Tekton is just Kubernetes. Tasks are pods. Steps are containers. Pipelines are DAGs of TaskRuns. Everything is a custom resource reconciled by controllers.
Entrypoint rewriting is the magic. Tekton replaces container entrypoints to enforce step ordering, collect results, and manage timeouts. You never see this, but it is the core mechanism.
Results use termination messages. This is clever but limited to 4KB. Use workspaces for anything larger.
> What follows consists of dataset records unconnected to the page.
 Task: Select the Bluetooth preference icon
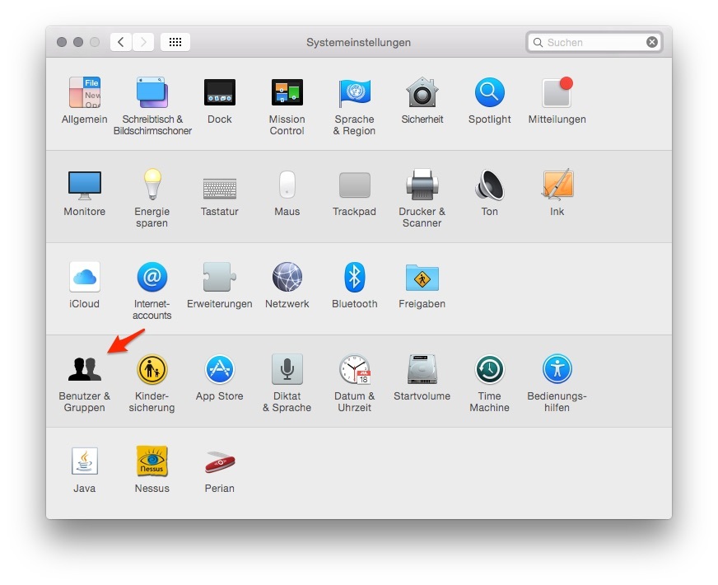tap(354, 278)
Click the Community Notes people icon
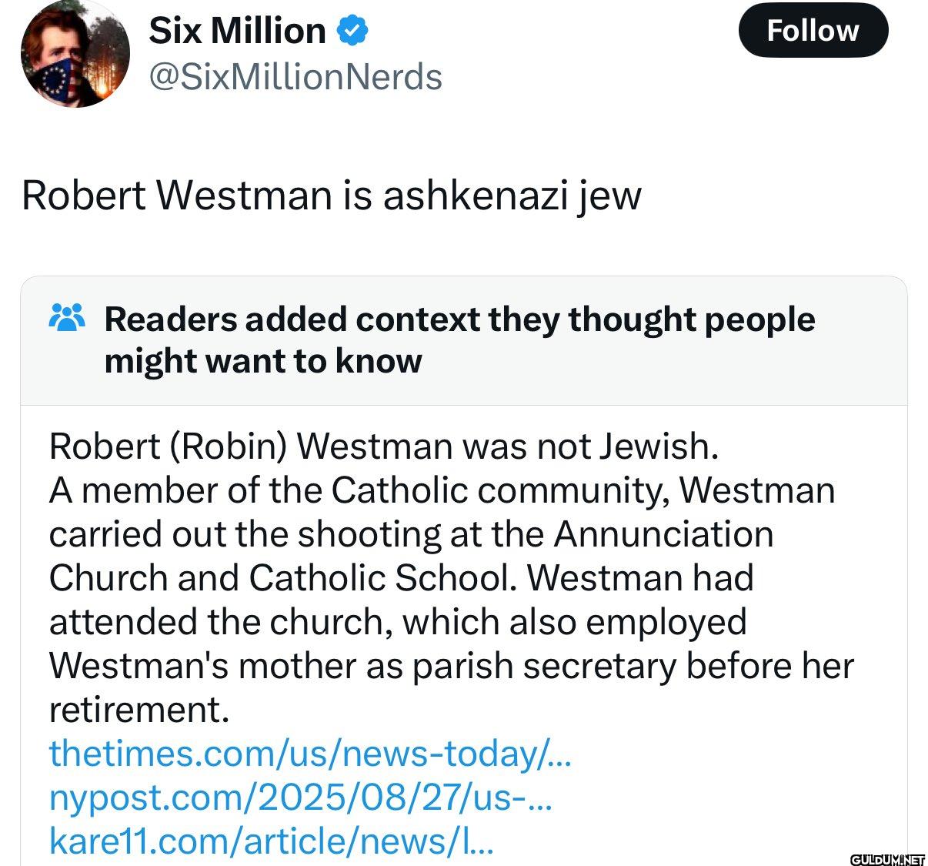The image size is (928, 866). [67, 318]
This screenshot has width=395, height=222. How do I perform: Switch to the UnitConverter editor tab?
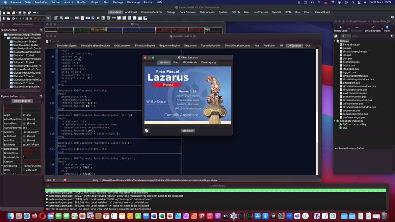[122, 45]
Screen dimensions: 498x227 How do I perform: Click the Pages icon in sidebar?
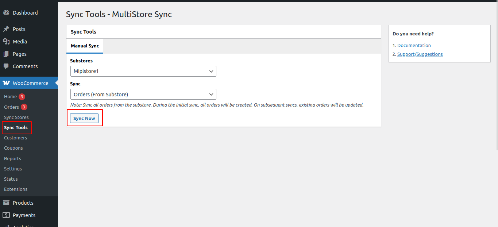coord(6,54)
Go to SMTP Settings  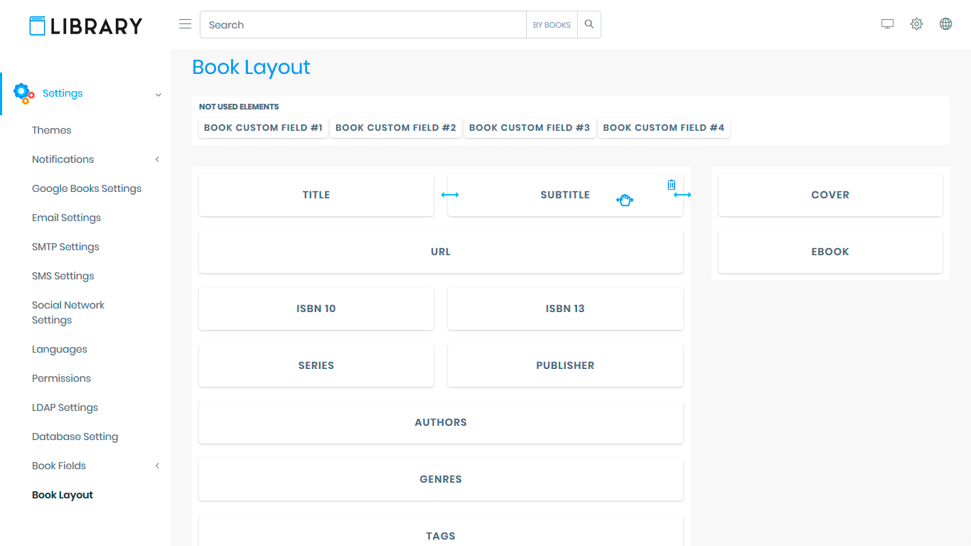click(65, 247)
Workspaces are volumes. PVCs for persistence, emptyDir for scratch, ConfigMaps and Secrets for configuration. The volumeClaimTemplate pattern auto-provisions and cleans up PVCs per PipelineRun.
The DAG is implicit. runAfter and result references define the execution graph. The Pipeline controller resolves it on each reconciliation loop.